Michael O. Snyder
Producer, Director, Editor, Photographer
Michael O. Snyder is a photographer, filmmaker, and environmental scientist who uses his combined knowledge of visual storytelling and conservation to create narratives that connect people to the other-than-human-world and drive social change. He is a Fellow at the Bertha Foundation, a Portrait of Humanity Award recipient, a Blue Earth Alliance Photographer, a National Science Foundation Grant Collaborator, a Rotary Ambassadorial Scholar, and the co-founder of two environmental organizations. He holds an MSc in Environmental Sustainability from the University of Edinburgh, Scotland.
Through his production company, Interdependent Pictures, he has directed films in the Arctic, the Amazon, the Himalaya, and East Africa. His journalism work has been featured by outlets such as National Geographic, The Guardian, The Washington Post, VOX, BBC, Roads & Kingdoms, High Country News, Condé Nast, Orion, and NPR. His films have been selected to over 50 festivals and have taken home numerous awards.
Snyder grew up on 12 acres of woods in Appalachia and spent much of his early adulthood exploring the remote corners of this planet. These experiences set in motion an ongoing love affair with the wildness of this world and desire to re-connect people to it. Snyder’s projects are often built through partnerships with nonprofit organizations and harness the power of positive storytelling in order to shift the narrative about what it means to live well on this planet without destroying it.
An adventurer at heart, Mike has hiked the Appalachian and John Muir Trails, cycled across Europe, and ridden trains across Siberia. Originally from a small town in Appalachia, Snyder has lived around the world including long-term stints in Scotland, Japan, Hawaii, and New Zealand.
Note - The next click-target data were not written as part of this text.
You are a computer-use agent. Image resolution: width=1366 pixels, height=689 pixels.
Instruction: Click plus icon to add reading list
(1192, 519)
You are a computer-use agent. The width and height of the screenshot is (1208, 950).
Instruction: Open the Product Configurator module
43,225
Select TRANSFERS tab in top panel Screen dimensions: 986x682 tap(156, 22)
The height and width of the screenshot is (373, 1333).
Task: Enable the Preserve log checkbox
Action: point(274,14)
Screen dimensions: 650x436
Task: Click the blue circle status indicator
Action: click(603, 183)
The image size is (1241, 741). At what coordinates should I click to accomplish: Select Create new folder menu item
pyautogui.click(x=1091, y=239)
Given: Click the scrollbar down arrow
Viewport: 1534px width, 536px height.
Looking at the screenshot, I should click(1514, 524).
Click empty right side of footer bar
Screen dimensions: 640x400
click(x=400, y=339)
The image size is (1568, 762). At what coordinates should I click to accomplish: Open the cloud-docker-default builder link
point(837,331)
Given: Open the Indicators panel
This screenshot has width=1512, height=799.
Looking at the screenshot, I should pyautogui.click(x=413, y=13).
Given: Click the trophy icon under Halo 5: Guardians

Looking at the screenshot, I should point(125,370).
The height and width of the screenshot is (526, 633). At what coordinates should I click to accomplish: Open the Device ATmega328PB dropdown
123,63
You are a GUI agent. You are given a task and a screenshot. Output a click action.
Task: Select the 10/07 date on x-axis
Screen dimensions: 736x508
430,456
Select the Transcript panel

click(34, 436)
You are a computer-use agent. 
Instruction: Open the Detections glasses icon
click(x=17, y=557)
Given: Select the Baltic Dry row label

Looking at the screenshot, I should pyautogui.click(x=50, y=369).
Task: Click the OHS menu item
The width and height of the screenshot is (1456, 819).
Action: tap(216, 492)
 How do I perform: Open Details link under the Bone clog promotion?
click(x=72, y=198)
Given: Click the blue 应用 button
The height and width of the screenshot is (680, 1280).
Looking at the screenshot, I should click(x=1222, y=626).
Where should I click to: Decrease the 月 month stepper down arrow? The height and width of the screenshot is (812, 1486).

He currently resides in Charlottesville, Virginia with his wife and two children.
Researcher, Writer, Associate Producer
Dr. Victoria Herrmann is the Managing Director of The Arctic Institute, where her research and writing focus is on climate change, community adaptation, and migration. Victoria has testified before the U.S. Senate and House, served as the Alaska Review Editor for the Fourth National Climate Assessment, contributes to The Guardian and Scientific American on climate policy, and was named one of the most 100 influential people in climate policy worldwide in 2019 by Apolitical.
She has published in many peer-review journals and her expert opinion has appeared on CNN, BBC, and NPR among others. Victoria currently serves as the Principle Investigator of the National Science Foundation funded Arctic Migration in Harmony, a major international initiative to integrate discipline-isolated research on changing Arctic migration patterns and advance knowledge on the movement of peoples, economies, cultures, and ecosystems catalyzed by environmental variability.
Beyond the Arctic, Victoria studies climate-induced displacement, migration, and relocation in North America and Fiji as a National Geographic Explorer. In her first National Geographic project, America’s Eroding Edges, she traveled across the country interviewing 350 local leaders to identify what’s needed most to safeguard coastal communities against the unavoidable impacts of climate change.
Her project, Rise Up to Rising Tides, is creating an online matchmaking platform that connects pro bono experts with climate-affected communities. The project seeks to safeguard heritage by connecting national expertise to some of the 13 million Americans at risk of being displaced due to rising waters in the coming years.